Various terms are used throughout this specification, and may be assigned a meaning consistent with their ordinary meaning in the art. To aid in understanding of the specification, the following terms may be used. “Plaintext” includes unencrypted, sensitive (i.e., vulnerable) data. Plaintext data are most vulnerable when they are stored in main memory (note memory contents/data about to be stored to memory may be encrypted by software or other means, but this raw store data is still considered plaintext from the perspective of the MIE). “Ciphertext” includes encrypted (i.e., protected) data, encrypted by the MIE before being stored in memory. When data are stored as ciphertext in main memory, they are less vulnerable than when they are stored as plaintext, maintaining data confidentiality. “Last level cache” (LLC) is the level of cache closest to main memory, and is often the “highest” level of cache. For example, in a processor with three levels of cache (L1, L2, and L3), L3 cache may be a cache that is shared by all cores, and is the last level of cache before main memory. Ciphertext memory contents may be loaded from memory, decrypted by the MIE and moved to the cache as plaintext.

An “MIE region/protected region” includes a memory range cryptographically protected by the memory integrity engine. In current generations of Intel® SGX, this may be, for example, 128 or 256 MB. In MKTME systems, the MIE region may include the entire memory. A “data line” or “cache line” or “memory line” includes a line of data stored in main memory.

Certain of the FIGURES below detail example architectures and systems to implement embodiments of the above. In some embodiments, one or more hardware components and/or instructions described above are emulated as detailed below, or implemented as software modules.

FIG. 1 is a block diagram illustrating an embodiment of a processor 110 that executes memory encryption operations for confidentiality, integrity, and replay protections. The processor 110 may be used in a system that includes, but is not limited to, a desktop computer, a tablet computer, a laptop computer, a netbook, a notebook computer, a personal digital assistant (PDA), a server, a workstation, a cellular telephone, a mobile computing device, a smart phone, an Internet appliance or any other type of computing device. In another embodiment, the processor 110 may be used in a system-on-a-chip (SoC).
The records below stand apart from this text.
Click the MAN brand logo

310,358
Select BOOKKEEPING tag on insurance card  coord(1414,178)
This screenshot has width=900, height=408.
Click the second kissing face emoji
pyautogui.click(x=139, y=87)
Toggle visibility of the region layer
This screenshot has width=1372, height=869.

The processor 110 includes one or more processing cores 140 to execute instructions of the system. The processing core 140 includes, but is not limited to, prefetch logic to fetch instructions, decode logic to decode the instructions, execution logic to execute instructions, and the like. The processor 110 includes a cache 160 to cache instructions and/or data. The cache 160 includes, but is not limited to, Level 1 (L1), Level 2 (L2), and an LLC 165, or any other configuration of the cache memory within processor 110.
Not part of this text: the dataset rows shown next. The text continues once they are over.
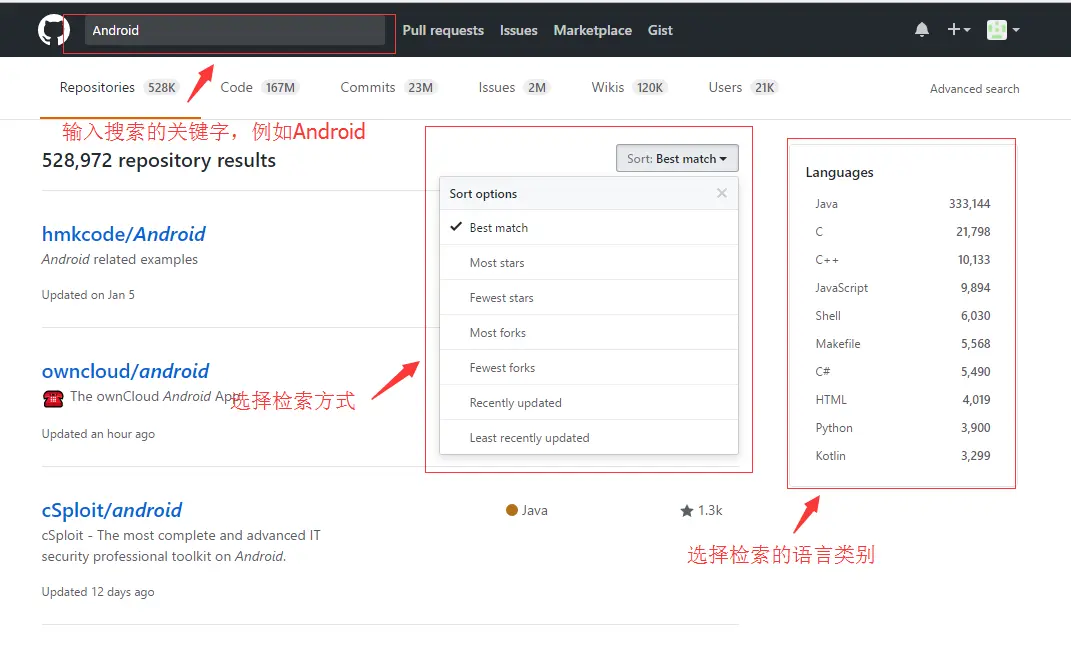Open the hmkcode/Android repository link
This screenshot has height=647, width=1071.
(123, 234)
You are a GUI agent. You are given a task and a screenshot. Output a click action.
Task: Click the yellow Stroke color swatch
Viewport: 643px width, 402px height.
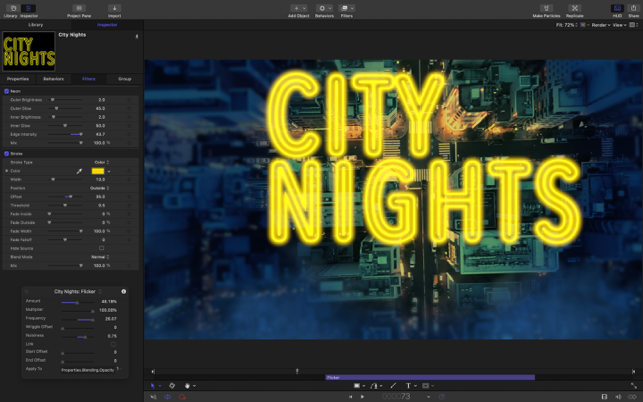(97, 171)
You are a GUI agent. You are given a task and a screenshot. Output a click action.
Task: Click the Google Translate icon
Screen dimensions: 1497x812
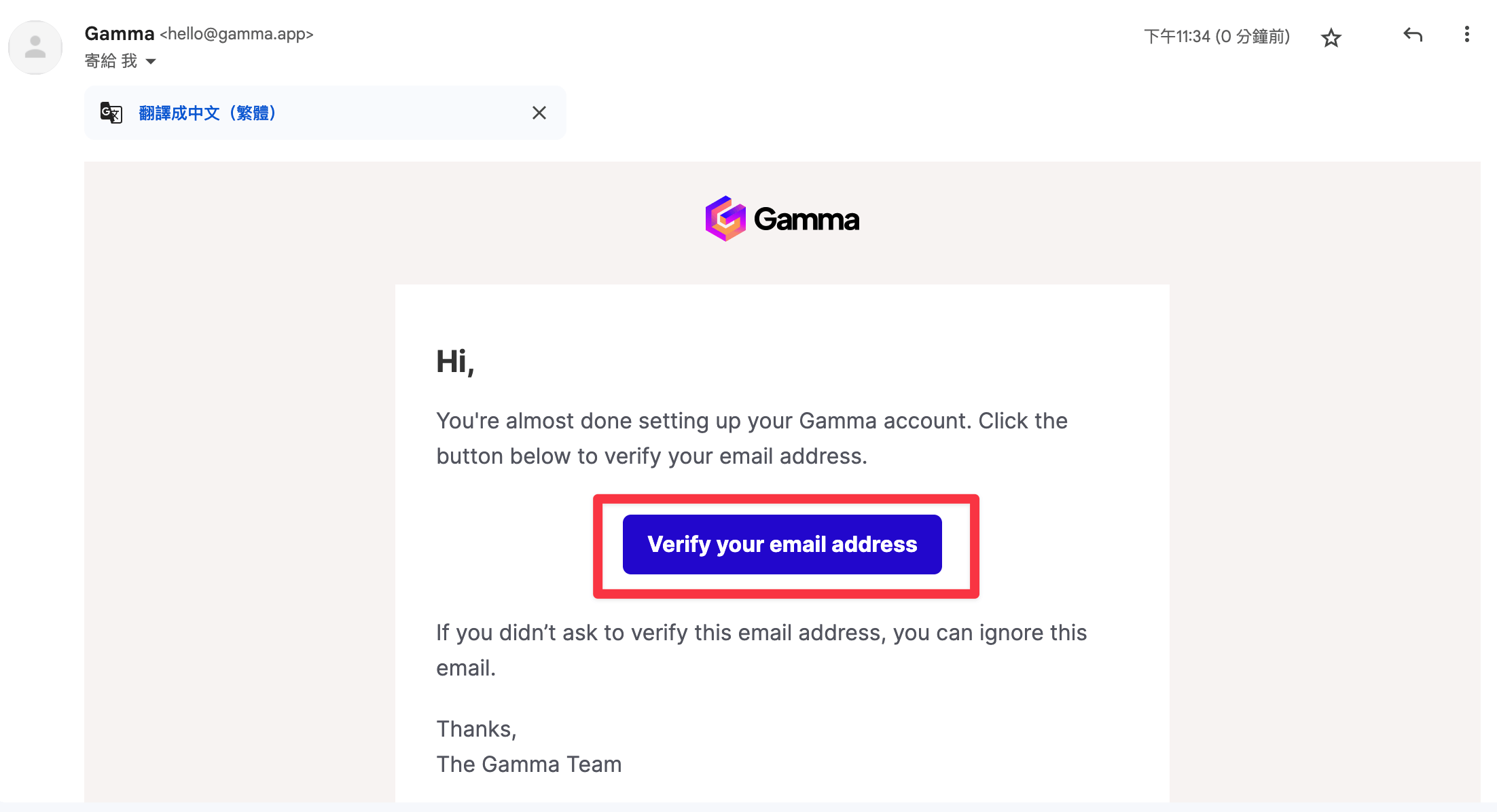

The memory controller 130 performs functions that enable the processor 510 to access and communicate with a main memory 120 that includes a volatile memory and/or a nonvolatile memory. Additionally, the memory may also include additional ECC memory for error detection and correction, possibly accessed in parallel to the data. In one embodiment, the memory controller 130 is coupled to a system agent 180 that includes a MIE 150. In one embodiment, the MIE 150 is located between the LLC 165 and the memory controller 130 to perform encryption, decryption, and authentication of the data lines moving in and out of a protected region 125 of the main memory 120. The MIE 150 is located on the processor die, while the memory 120 is located off the processor die.
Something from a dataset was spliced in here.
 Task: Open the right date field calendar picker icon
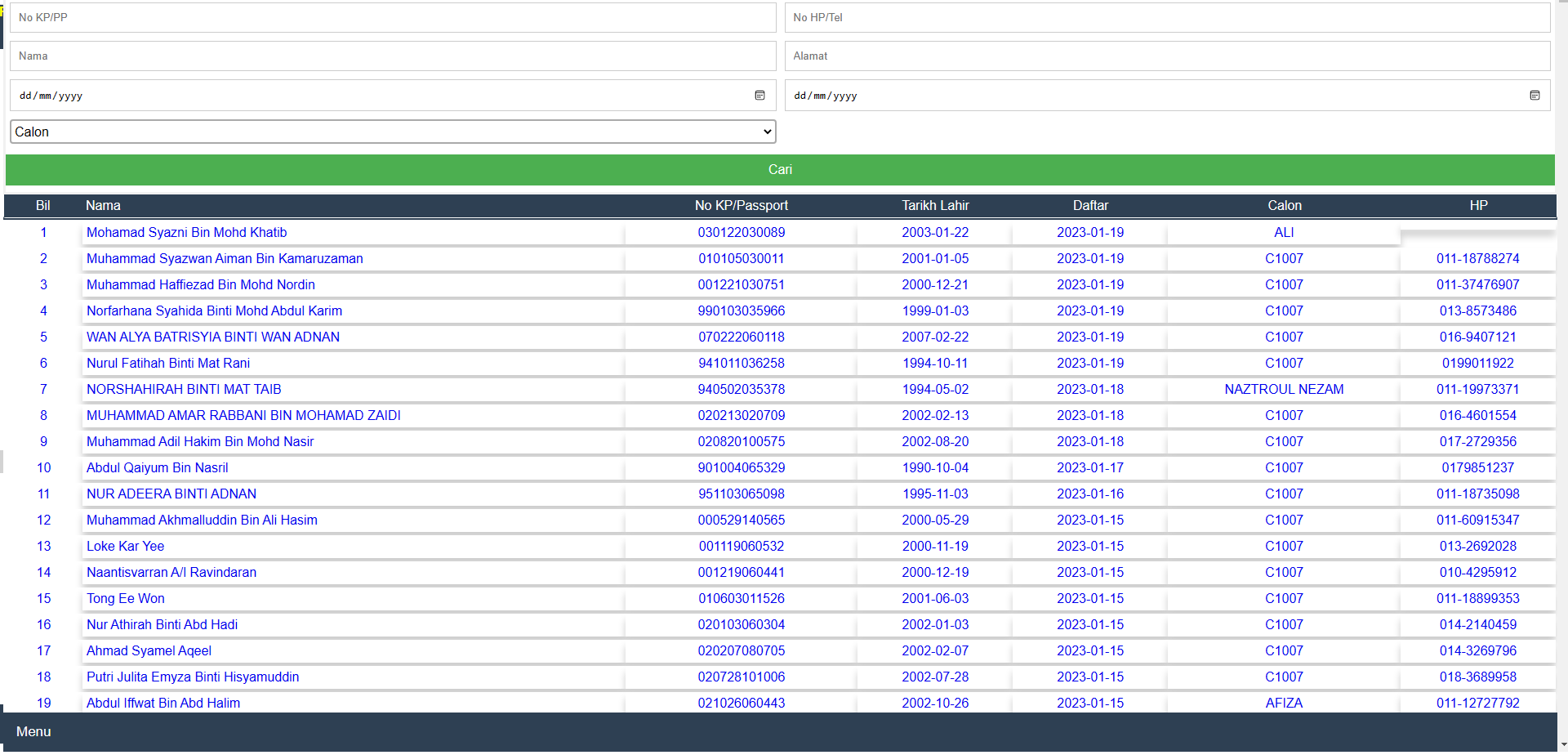[1535, 96]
According to one embodiment of the present specification, the MIE 150 processes multiple memory read requests in parallel to improve the access latency to the protected region 125. The MIE 150 performs counter mode encryption in which the encryption seed is unique to a data line both temporally and spatially. Spatial uniqueness can be achieved by using the address of the data line to be accessed, while temporal uniqueness can be achieved by using a counter that serves as the version of the data line. In some embodiments, the MIE 150 also protects the data lines in the protected region 125 of the main memory 120 using a counter tree structure. The versions of the data lines are part of this counter tree structure. An embodiment of the counter tree structure is described in detail below with reference to FIG. 2.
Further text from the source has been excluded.